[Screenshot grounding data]
::::
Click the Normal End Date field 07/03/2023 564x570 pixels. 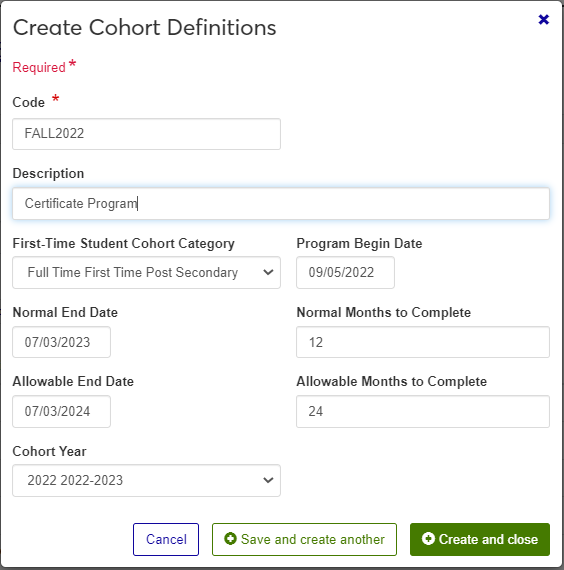pyautogui.click(x=61, y=342)
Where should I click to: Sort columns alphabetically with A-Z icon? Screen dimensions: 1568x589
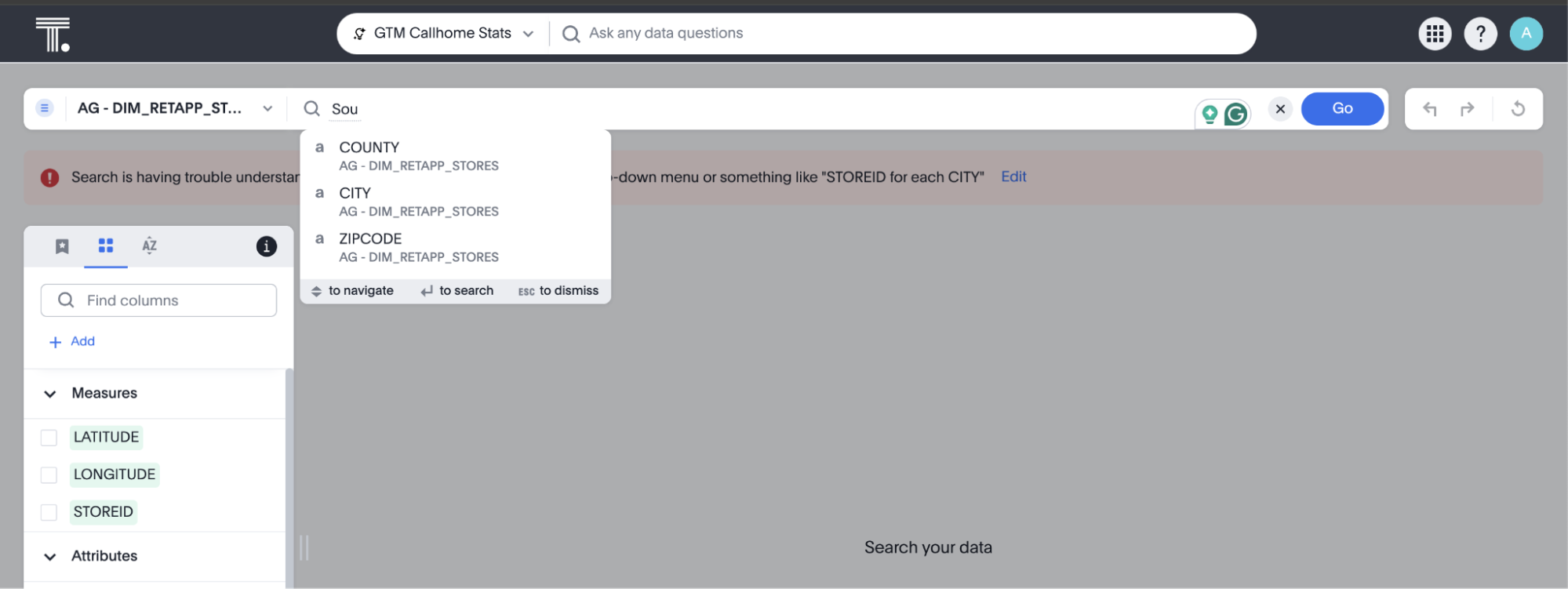pyautogui.click(x=148, y=245)
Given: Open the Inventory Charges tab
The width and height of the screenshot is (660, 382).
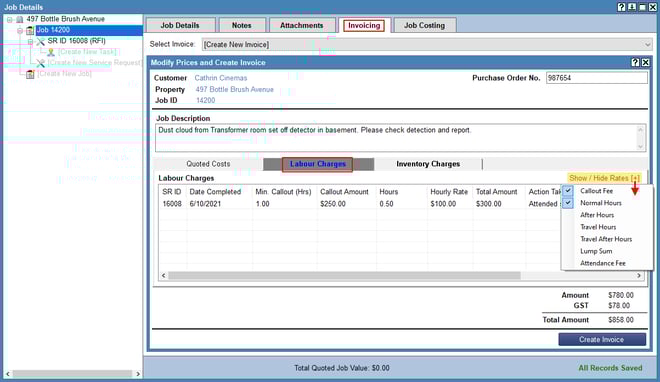Looking at the screenshot, I should tap(428, 164).
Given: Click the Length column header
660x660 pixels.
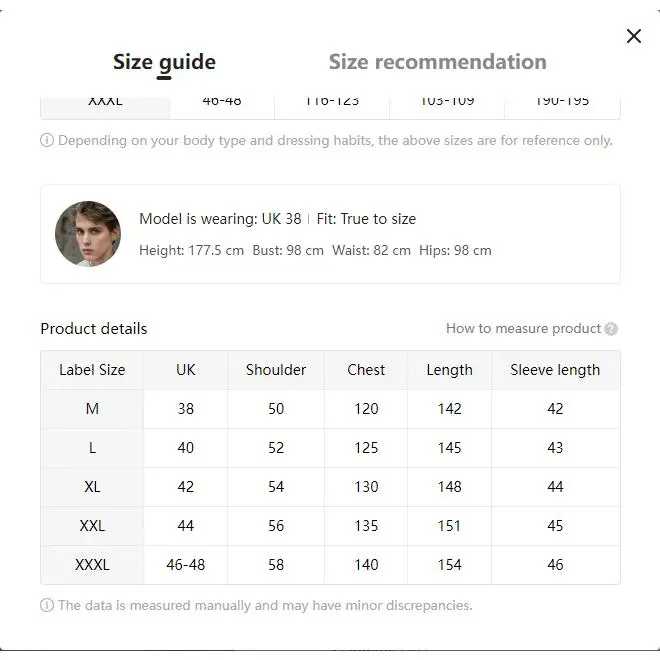Looking at the screenshot, I should point(450,370).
::::
[Description of the task]
Where a line in the entries holds "Given", copy that line.

[Written solution]
Given: Open the Inventory Charges tab
Given: Click the Length column header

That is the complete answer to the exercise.